In Iran spari sulla protesta
Manifestazioni a Teheran per le bugie del regime sull’abbattimento del Boeing ucraino
La polizia affronta la folla facendo ricorso alle armi. Trump tenta di mettere il sigillo sul dissenso: sono con voi.
Teheran/Washington – Si spara ancora a Teheran e questa volta non “per errore”. Nelle proteste seguite all’ammissione dell’abbattimento “fortuito”, mercoledì del Boeing ucraino decollato dall’aeroporto della capitale, le forze dell’ordine iraniane hanno sparato sui manifestanti. Un avvertimento a non spingere oltre la protesta (giunta a chiedere addirittura le dimissioni della Guida suprema), e a Donald Trump, lesto a mettere il cappello sulle manifestazioni, scommettendo su un indebolimento del regime.

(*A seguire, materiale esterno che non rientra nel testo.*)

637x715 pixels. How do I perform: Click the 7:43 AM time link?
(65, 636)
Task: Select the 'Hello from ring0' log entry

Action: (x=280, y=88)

Regime che non intende mostrare segni di cedimento, seppure dopo l’imbarazzante ammissione, seguita a giorni di sdegnato diniego di responsabilità proprie nell’incidente costato la vita a 176 persone, molte delle quali con doppio passaporto iraniano. Ne sa qualcosa l’ambasciatore britannico a Teheran, arrestato brevemente con l’accusa di avere preso parte alle proteste, e che ha dovuto assistere al rogo della Jack Union in ben orchestrate manifestazioni davanti all’ambasciata.
“Ai leader dell’Iran: non uccidete i manifestanti. Ne avete già uccisi o imprigionati migliaia e il mondo sta guardando. Cosa più importante, gli Usa stanno guardando. Ripristinate internet e lasciate che i reporter girino liberamente! Basta uccidere il vostro grande popolo iraniano!”, ha twittato Trump, evocando i 300 morti (secondo Amnesty International) di novembre nelle proteste per il caro benzina. Il presidente aveva già provato ad amplificare il movimento di dissenso iraniano, offrendo il proprio padrinato: “Sono stato con voi dall’inizio della mia presidenza e la mia amministrazione continuerà a stare con voi”. Trump a parte, l’imbarazzo ai vertici della Repubblica islamica è comprensibile. Inizialmente Teheran aveva evocato problemi tecnici ed escluso ogni responsabilità. Ma poi, smentito da video e informazioni di intelligence occidentali, ha ammesso di averlo abbattuto per errore mentre temeva una reazione Usa per gli attacchi missilistici a due basi in Iraq come vendetta per l’uccisione del generale Soleimani. Abbastanza per vanificare il sostegno ben raffigurato dalla folla immensa che aveva seguito i funerali di Soleimani. Così in piazza sono tornati gli studenti indignati per le bugie del regime. Ieri, sulla Azadi Square di Teheran, si sono ripetuti gli scontri del giorno precedente; la polizia ha usato gas lacrimogeni e ha sparato per disperdere la folla che scandiva slogan contro la Guida suprema, Ali Khamenei, contro le Guardie della rivoluzione e contro la stessa Repubblica islamica. Tutto e subito, forse troppo.